Le ton est clair. C'est le même que pendant la campagne électorale: réduire la taille de l'État, revoir la fiscalité, réviser la pertinence des programmes, tout cela sans augmenter les taxes et les impôts. On y revient: il n'y a pas 56 pistes de solution, faudra nécessairement faire des coupes.

Aux syndicats et aux employés de l'État, M. Couillard présente son plan comme un nouveau partenariat, mais ceux-ci auront bien compris qu'ils sont, comme à l'époque de M. Bouchard, dans le collimateur.

Il faudra attendre le premier budget Leitao (attendu début juin) pour connaître les détails de l'opération dégraissage, mais déjà, on voit des morceaux se mettre en place. Le gouvernement Couillard veut réduire le budget des commissions scolaires et entend, au besoin, forcer la main des employés municipaux. Les ministres Pierre Moreau, Sam Hamad et François Blais sont allés hier midi le dire en personne aux employés municipaux réunis devant l'Assemblée nationale.

D'autres décisions impopulaires viendront. Il est évident, depuis hier, que le gouvernement Couillard prépare le retrait de la participation provinciale (300 millions) dans le projet de cimenterie de Port-Daniel, en Gaspésie.

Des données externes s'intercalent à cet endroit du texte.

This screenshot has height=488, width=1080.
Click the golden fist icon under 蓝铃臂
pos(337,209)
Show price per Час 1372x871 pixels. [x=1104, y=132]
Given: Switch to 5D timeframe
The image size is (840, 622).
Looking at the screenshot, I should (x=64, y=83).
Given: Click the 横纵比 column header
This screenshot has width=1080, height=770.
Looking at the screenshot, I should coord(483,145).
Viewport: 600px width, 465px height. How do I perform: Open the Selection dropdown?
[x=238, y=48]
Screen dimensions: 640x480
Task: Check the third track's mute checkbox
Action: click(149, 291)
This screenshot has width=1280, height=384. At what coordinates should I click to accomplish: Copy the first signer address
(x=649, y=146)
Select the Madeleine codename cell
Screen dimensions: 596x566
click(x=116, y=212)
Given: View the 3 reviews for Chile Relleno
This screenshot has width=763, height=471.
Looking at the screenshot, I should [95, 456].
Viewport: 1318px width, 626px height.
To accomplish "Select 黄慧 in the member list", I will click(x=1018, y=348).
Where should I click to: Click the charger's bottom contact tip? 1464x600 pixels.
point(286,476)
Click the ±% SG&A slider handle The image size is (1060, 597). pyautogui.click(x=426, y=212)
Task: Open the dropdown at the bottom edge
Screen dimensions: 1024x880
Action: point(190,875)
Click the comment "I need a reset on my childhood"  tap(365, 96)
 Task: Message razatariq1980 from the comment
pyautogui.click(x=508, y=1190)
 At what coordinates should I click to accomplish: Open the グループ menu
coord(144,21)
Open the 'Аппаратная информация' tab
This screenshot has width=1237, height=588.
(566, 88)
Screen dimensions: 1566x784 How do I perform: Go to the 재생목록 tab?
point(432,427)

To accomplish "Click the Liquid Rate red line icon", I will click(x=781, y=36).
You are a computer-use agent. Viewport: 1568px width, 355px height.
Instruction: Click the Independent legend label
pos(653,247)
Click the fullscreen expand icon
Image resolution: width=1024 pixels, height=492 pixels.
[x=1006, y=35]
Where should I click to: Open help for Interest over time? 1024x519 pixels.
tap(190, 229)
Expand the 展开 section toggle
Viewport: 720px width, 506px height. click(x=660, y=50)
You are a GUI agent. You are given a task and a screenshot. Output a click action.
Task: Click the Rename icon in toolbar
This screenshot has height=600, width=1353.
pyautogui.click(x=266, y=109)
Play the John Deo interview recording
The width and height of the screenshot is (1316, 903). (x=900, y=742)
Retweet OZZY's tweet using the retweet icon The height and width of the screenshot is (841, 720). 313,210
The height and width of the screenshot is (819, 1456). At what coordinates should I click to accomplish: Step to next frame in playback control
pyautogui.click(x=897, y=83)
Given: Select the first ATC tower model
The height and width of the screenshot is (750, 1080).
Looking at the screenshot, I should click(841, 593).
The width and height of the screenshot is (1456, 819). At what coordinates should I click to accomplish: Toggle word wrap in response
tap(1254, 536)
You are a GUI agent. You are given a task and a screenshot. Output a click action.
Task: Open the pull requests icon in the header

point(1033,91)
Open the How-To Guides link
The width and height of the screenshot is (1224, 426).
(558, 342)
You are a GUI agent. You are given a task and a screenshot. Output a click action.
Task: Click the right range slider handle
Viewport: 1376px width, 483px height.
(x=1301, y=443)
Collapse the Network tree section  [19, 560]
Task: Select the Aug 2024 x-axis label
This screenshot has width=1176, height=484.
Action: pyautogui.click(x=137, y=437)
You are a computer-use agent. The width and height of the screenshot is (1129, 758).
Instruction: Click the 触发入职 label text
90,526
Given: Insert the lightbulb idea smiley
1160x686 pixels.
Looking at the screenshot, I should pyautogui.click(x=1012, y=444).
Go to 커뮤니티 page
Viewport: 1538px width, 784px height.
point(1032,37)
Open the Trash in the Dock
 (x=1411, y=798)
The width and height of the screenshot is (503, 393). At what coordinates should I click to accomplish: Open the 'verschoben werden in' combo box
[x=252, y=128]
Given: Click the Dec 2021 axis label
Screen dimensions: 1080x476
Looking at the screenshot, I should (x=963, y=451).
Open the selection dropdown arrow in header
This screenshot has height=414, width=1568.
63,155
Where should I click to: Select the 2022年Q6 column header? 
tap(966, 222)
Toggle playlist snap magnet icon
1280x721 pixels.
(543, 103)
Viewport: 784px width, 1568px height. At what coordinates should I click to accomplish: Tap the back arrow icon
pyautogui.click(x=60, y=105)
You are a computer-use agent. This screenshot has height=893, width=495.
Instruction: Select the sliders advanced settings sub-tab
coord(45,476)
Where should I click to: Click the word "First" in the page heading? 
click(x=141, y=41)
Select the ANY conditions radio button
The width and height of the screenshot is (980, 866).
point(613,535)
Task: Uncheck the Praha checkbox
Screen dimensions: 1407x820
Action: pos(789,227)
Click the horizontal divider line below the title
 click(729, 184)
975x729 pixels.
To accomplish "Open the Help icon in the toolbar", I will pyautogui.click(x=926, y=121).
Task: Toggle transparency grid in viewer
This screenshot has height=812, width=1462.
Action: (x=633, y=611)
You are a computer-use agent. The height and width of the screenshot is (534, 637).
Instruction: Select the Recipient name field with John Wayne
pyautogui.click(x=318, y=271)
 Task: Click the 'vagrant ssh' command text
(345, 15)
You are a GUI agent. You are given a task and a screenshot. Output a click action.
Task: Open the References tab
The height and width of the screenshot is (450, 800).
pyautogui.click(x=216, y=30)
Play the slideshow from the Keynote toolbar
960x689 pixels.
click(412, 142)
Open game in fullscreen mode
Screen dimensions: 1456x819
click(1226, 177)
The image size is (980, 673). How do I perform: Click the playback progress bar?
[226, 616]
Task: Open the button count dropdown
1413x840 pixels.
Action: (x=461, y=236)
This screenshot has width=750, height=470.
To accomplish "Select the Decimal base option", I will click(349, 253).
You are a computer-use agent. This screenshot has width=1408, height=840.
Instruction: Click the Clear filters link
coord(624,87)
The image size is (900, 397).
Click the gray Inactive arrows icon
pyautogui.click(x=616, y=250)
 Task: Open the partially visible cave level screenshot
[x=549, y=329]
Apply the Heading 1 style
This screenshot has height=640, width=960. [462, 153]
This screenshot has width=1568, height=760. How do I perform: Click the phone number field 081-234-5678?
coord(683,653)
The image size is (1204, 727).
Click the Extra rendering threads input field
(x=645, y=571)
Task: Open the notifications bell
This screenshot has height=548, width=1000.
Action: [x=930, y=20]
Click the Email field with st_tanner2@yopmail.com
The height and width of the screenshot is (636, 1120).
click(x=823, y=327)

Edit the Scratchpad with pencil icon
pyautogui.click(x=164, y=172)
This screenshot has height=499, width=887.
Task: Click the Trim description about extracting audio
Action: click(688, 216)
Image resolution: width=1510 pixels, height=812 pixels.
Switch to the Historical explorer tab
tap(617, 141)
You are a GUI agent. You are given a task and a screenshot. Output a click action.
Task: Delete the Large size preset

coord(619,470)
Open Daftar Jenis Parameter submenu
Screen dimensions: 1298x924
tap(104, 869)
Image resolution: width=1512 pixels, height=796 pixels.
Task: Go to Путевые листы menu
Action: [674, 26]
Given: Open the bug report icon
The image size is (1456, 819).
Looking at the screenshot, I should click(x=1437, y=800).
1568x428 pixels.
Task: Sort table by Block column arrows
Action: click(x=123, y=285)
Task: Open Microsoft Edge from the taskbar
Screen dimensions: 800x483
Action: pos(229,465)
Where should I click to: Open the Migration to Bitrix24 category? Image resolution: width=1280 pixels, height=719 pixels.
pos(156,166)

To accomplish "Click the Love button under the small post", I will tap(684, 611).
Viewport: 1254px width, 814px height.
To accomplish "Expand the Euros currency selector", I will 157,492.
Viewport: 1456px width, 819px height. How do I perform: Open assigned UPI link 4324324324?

Pendant la campagne électorale, le chef libéral reprochait pourtant à son adversaire de la CAQ, François Legault, de ne pas aimer les Gaspésiens, lui qui voulait annuler l'engagement du gouvernement Marois d'investir dans cette cimenterie.

Ce n'est pas le seul rapprochement postélectoral entre le PLQ et la CAQ. On note plusieurs idées caquistes dans le plan de compression dans l'appareil de l'État dessiné par le nouveau gouvernement.

«C'est pourtant le même Philippe Couillard qui disait en campagne électorale que ce serait l'anarchie au Québec avec Legault premier ministre!», m'a lancé, narquois, un conseiller du chef de la CAQ.

Philippe Couillard ira-t-il aussi loin, aussi vite que le proposait François Legault? Le ton est ferme, mais on a vu, avant lui, des premiers ministres tout aussi déterminés manquer de souffle après quelques affrontements épuisants avec les groupes visés par le grand ménage et les nouveaux «partenariats».

Premier test économique: le budget, dans quelques jours. Premier test politique: la rentrée parlementaire d'automne, qui pourrait, selon toute vraisemblance, rallumer quelques foyers de contestation.